Lower down the list, Pratt's Shiffman

Surely Doug Forand, Senior Partner, Red Horse Strategies (#34) deserves credit for winning Brooklyn City Council re-election campaigns (Carlos Menchaca, etc.), I'm not sure his firm deserves credit for "nearly toppl[ing] Rep. Yvette Clarke with rising star Adem Bunkeddeko," given the analysis here by Will Bredderman of Crain's.

It was interesting to see #35 go to Frances Bronet, the new President of the Pratt Institute, and Ronald Shiffman, a professor there and "co-founder of the Pratt Institute Center for Community and Environmental Development," now known simply as the Pratt Center.

"For decades, Shiffman, the former city Planning Commission member, has urged planners to make neighborhoods more livable, and his most enduring legacy may be populating government agencies with planners who thrived under his tutelage," the article states. Indeed, Shiffman deserves great credit for his achievement--and, remember, he served on the board of Develop Don't Destroy Brooklyn.
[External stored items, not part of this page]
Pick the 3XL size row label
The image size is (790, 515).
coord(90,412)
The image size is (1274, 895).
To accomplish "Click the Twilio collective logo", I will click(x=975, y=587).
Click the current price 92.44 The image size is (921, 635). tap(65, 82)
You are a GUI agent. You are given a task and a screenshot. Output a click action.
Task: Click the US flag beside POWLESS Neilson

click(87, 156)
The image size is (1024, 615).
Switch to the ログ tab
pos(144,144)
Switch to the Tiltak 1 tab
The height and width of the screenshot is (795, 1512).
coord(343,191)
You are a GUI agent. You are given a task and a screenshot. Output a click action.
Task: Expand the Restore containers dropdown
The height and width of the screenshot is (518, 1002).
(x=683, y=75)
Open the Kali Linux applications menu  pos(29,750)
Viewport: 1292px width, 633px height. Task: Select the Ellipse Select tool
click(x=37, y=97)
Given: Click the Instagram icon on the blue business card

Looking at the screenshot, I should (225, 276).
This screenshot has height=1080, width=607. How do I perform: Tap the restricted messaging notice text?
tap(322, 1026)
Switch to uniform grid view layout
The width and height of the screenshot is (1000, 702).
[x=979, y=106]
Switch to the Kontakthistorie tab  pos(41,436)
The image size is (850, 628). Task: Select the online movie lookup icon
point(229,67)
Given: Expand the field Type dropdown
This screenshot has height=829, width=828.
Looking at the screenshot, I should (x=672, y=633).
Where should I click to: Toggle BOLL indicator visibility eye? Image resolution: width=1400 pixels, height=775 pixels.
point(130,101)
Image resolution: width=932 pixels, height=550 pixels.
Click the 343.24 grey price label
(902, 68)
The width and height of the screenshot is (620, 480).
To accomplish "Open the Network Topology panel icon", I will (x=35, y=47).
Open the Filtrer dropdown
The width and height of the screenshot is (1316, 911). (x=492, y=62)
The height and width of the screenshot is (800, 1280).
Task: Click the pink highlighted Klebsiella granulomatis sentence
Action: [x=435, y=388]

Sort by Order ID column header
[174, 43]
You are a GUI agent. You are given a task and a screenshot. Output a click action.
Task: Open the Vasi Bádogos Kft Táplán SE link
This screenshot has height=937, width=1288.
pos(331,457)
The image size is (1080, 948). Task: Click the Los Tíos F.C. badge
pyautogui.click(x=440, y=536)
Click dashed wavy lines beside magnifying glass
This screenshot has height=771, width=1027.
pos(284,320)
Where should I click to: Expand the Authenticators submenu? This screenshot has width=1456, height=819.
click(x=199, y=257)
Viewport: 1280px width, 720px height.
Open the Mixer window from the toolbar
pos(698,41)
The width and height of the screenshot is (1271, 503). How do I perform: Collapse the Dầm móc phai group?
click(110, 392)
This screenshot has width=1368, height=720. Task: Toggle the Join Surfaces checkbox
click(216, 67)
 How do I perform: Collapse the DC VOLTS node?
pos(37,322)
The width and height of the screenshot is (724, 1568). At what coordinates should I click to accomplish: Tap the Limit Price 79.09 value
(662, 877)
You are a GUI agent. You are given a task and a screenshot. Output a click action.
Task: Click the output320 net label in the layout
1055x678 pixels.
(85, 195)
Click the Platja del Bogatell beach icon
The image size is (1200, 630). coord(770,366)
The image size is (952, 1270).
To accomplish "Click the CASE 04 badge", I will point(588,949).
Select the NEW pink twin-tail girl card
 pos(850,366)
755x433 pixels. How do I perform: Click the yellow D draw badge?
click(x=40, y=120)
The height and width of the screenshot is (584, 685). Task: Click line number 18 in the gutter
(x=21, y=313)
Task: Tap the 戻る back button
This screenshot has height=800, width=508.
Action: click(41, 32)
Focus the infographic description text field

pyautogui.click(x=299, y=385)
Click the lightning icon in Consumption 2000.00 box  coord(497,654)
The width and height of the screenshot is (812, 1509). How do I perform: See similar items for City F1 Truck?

An influential pastor and an enduring advocate

Also note:
40. Clinton Miller
Pastor,  Brown Memorial Baptist Church
When Gov. Andrew Cuomo wanted to speak at an African-American church on a Sunday after Cynthia Nixon declared her candidacy, he called the Rev. Clinton Miller. Surprisingly, the Brown Memorial Baptist Church pastor declined, saying the governor had not helped enough minority- and women-owned businesses. This month, he signed a letter chiding Nixon for auctioning drug paraphernalia at a fundraiser. Miller is one of the few religious leaders in Brooklyn who can call his own shots with politicians, something both candidates are realizing.
Indeed, Miller had both supported his friend Hakeem Jeffries in the latter's 2006 run for state Assembly while also criticizing Atlantic Yards, and later helped recruit potential plaintiffs for a threatened, but not pursued, housing discrimination suit that led to the 2014 settlement that provided a new timetable--if not greater affordability--for the Atlantic Yards affordable housing.

And note:
42. Bertha Lewis
Founder and President, The Black Institute
Bertha Lewis is a survivor. Following the dissolution of ACORN, the largest community activist organization in the country, Lewis founded The Black Institute in 2010 to shape public policy. Once an ally to New York City Mayor Bill de Blasio, Lewis isn’t afraid to criticize him, calling his administration “incompetent and immoral” over the city’s rate of contracting with minority- and women-owned businesses. These days she’s going all-in with Cynthia Nixon against Gov. Andrew Cuomo, citing the incumbent’s “disingenuous” recent visits to NYCHA.
Lewis might have garnered a higher rank years earlier, when she was closer to de Blasio and also to Forest City Ratner, when it was a power broker. As I've written, Lewis has previously praised the Atlantic Yards/Pacific Park affordable housing, but did not participate in the most recent affordable housing promotion, perhaps because of that distance from de Blasio. (And maybe because she too recognizes that much of the housing isn't that affordable?)